Wine pairings will be offered with every course.

“Ger-Nis Culinary Center’s cooking classes and panel discussions are a wonderful way to engage the community in learning about where their food is from and how it’s produced,” said Chef Gautier. “Produce wholesalers are usually not interested in opening their businesses to the community, but it’s a great way to teach people about today’s issues and trends like organics and Fair Trade. I’ve taught cooking classes and sat on panel discussions at the center, so I know how much the people who attend enjoy the events.”

The spacious kitchen at the Ger-Nis Culinary & Herb Center will allow guests to watch Chef Gautier as he prepares the meal, adding to the intimate and warm evening and fierce, dynamic foods.

Ingredients used in the dishes are sourced from Ger-Nis’ small subsistence organic Fair Trade growers in Latin America, including Fairtrasa organic and Fair Trade avocados from Uruapan, Mexico; organic ginger from the Peruvian Amazon rainforest in the Andes range; and organic and fair trade mangos from Chiclayo in Piura, Peru. The meal will also feature local and sustainably produced cheeses, meats and seafood.

“One reason we chose these products for the first event is because it’s winter, and there is little local product available,” said Ms. Pierson. “The fish and meats are local, and they pair perfectly with our organic and fair trade fruits. We are also reinventing traditional Latin cocktails like the Puta de Mayo of Mexico, using house-infused herbal mezcals, and mixing up drinks like the pisco sour of Peru and the Macuá of Nicaragua. Using fresh herbs and concocting artistic organic beverages takes on all of Latin America’s best cocktails. We’ll also be offering biodynamic, sustainable wines and beers from Latin America.”

Latin-inspired jazz with the Dan Aran Trio, Colombian-born Jack Glottman and classically trained Linda Oh will set the tone for the evening.

Ger-Nis loves to support local artists, and the Latin-themed art auction for the evening will be a raffle for an exceptionally large and beautiful canvas by Jennifer Pierson — Nissa Pierson’s sister-in-law and a noted artist — titled “Day of the Dead.”

“Hass avocados from Uruapan will run most of the year with a short gap in the summer,” said Ms.
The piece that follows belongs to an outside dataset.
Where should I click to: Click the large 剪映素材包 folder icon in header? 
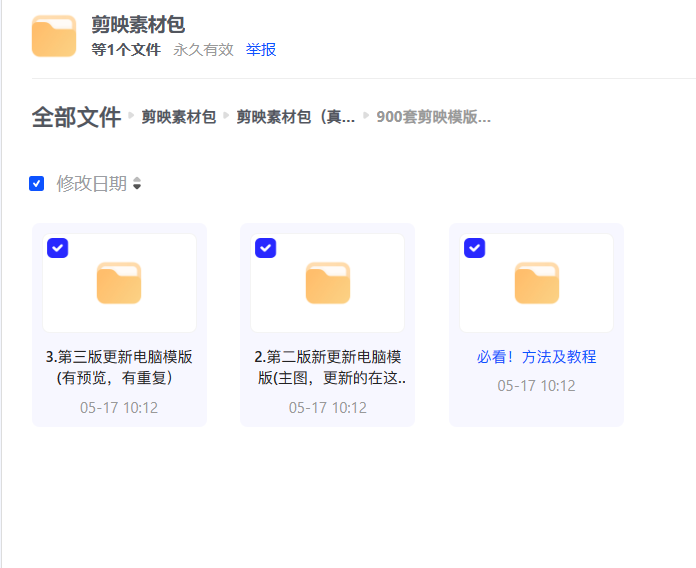click(54, 36)
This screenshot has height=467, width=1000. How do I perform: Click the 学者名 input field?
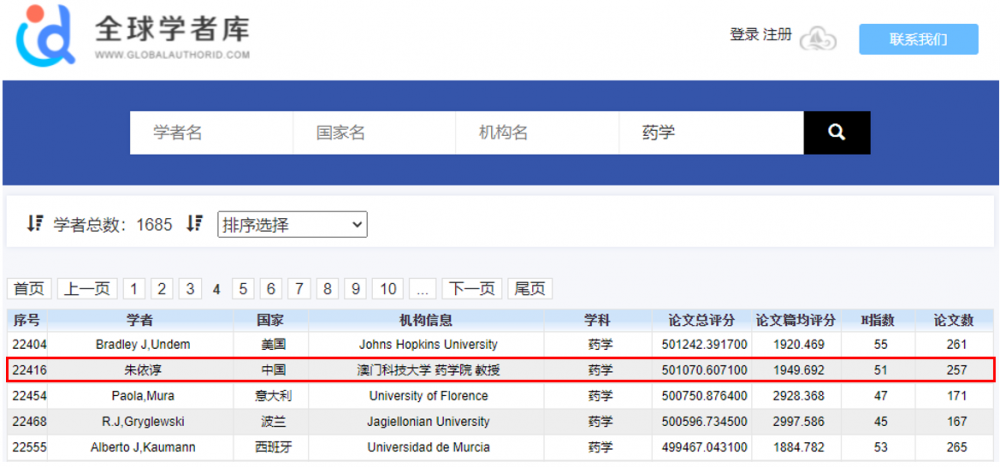[x=211, y=133]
Pierson. “Our Kent mango program from Peru, which started in early January, is also Fair Trade organic. Our organic ginger, also from Peru, is organic. These come from a small subsistence in the Andes rainforest mountain range. We like to say that this ginger has the same effect in supporting people as producing cocaine does, but it gives them a healthy, safe and legal product to deal with as opposed to drugs.”

She added that the ginger is a little problematic because retailers often do not want to carry both organic and conventional product. But Ger-Nis is dedicated to the product.

In the spring, the company will be launching new ecofriendly packaging that will help in taking organic ginger to mainstream retailers.

“We’ll probably also have some blackberries for the cocktails at the supper club dinner in January,” Ms. Pierson continued. “We’ll be serving ginger blackberry Champaign cocktails. We’ll also feature cocktails made with our fresh herbs.”